壁は亀裂だらけ、ペンキは剥げ落ち、廃墟寸前の様相を呈している。


昴は湿ったカビ臭を吸い込みながら、足音を殺して進んだ。

天井は水漏れに蝕まれ、床には濁った水たまり。

古びた蛍光灯がチカチカと明滅し、暗闇の中に微かな光を落としていた。


建物の最奥、錆びたヒンジがきしみ、粗末な木製ドアがわずかに開く。

その先に広がるのは、混沌だった。


空き缶、画材、散乱するゴミの山。

その中心で、原野は夢中でキャンバスに向かっていた。

『東のはじまり』──十三年前、忽然と消えた伝説のダリアを模した、偽りの絵。


「俺のダリア、最後のダリア……やっと会えた……」


原野は震える声で呟き、血走った目で絵を見つめる。

昴の接近にも、まったく気づいていなかった。


昴は無音で距離を詰めた。

家伝の筆を手に、静かに背後を取る。

乾いた絵具が床にこすれ、かすかな音を立てたが、原野の意識は絵に釘付けだった。


そして──一閃。


筆は原野の背中を深く穿つ。

肉を裂く鈍い感触。

原野の顔に浮かぶ、驚愕と痛みが入り混じった表情。

滲み出す血が服を、床を、昴のパーカーを赤く染めていく。


原野は振り向き、苦悶の中で歪んだ笑みを浮かべた。


「ハッハ……悔いはねえ……」


かすれる指先で、愛おしそうにダリアの贋作をなぞる。

最後に零れたのは、ただ一言。


「ダリア……」


それきり、動かなくなった。


昴は血に濡れた筆を静かに引き抜き、屍を一瞥する。

目を向けた先には、狂気と執着の結晶──『東のはじまり』。


「成功」


通信機越しに翼へ告げる。


「お疲れさま。
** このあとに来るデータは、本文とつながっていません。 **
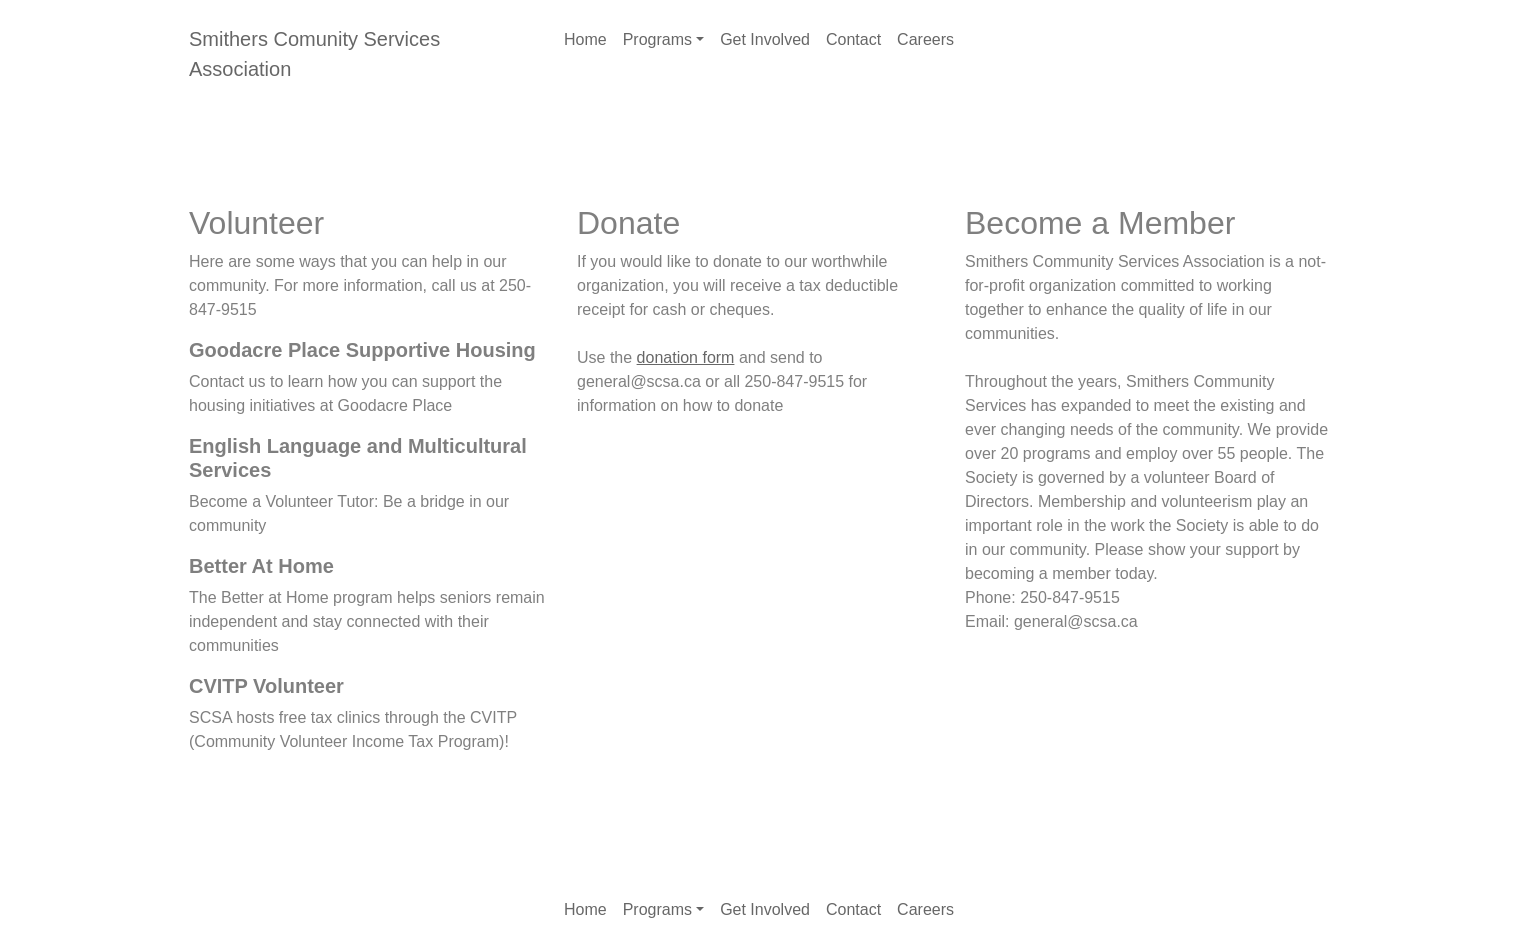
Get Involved (765, 39)
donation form (686, 357)
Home (585, 39)
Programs (657, 39)
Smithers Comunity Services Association (314, 54)
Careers (925, 39)
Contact (853, 39)
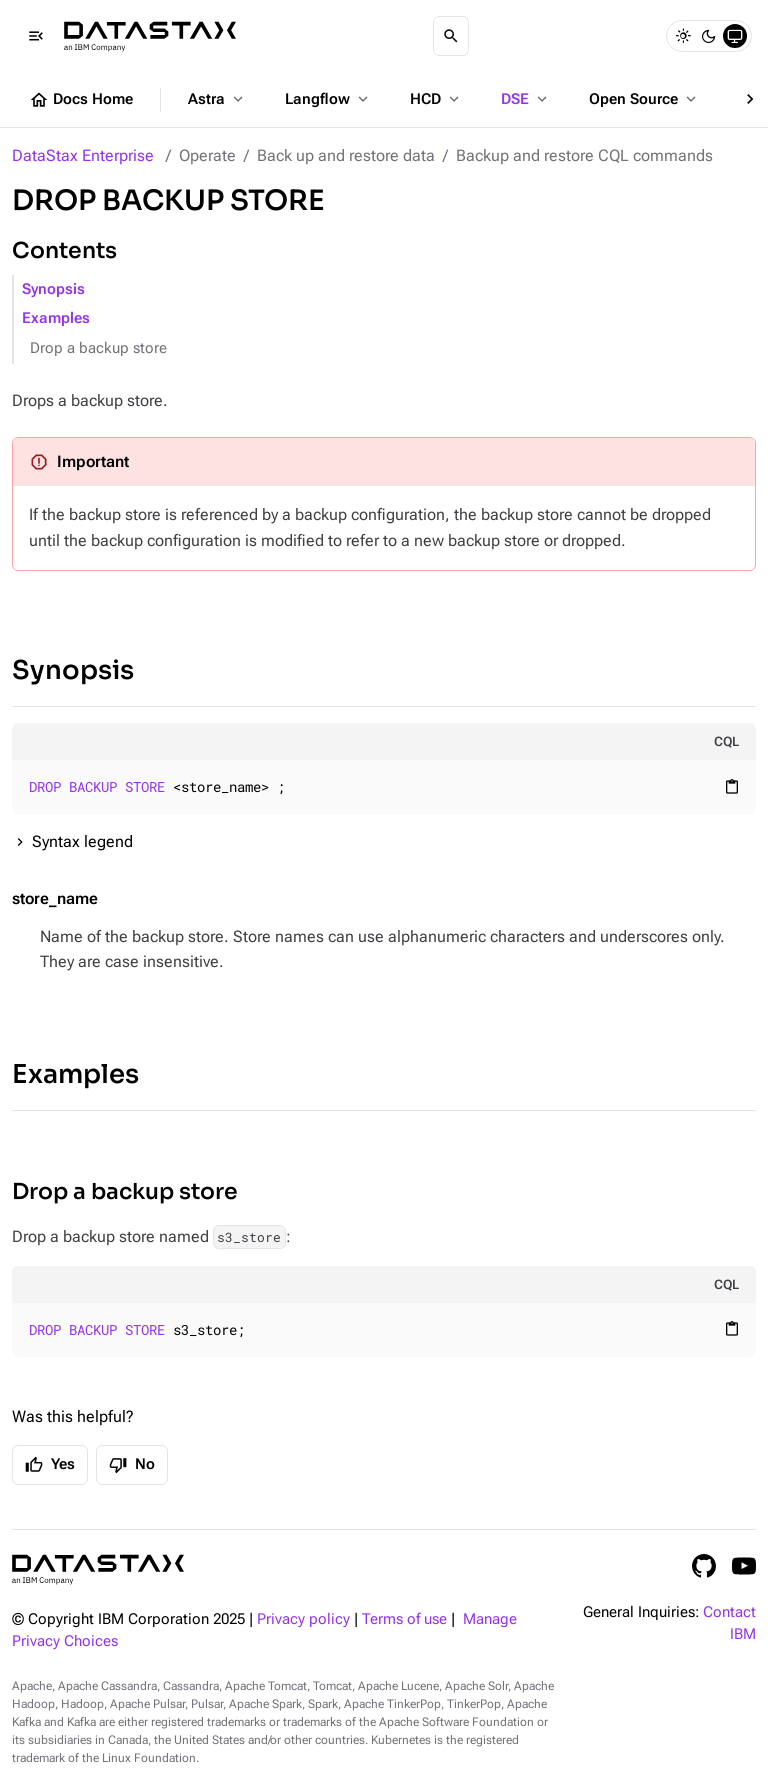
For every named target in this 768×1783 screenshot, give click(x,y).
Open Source (644, 99)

あとは処理班に任せて」


翼の声を受け、昴は返り血を浴びたパーカーを脱ぎ捨てた。

手早くリュックに押し込み、底から新しいパーカーを取り出す。


血の匂いがまだ鼻を刺す中、素早く着替えた。

新たな衣服に身を包み、深く息を吸い込む。


昴は一度だけ、原野が遺したダリアを見上げた。

何も言わず、静かにその場を後にした。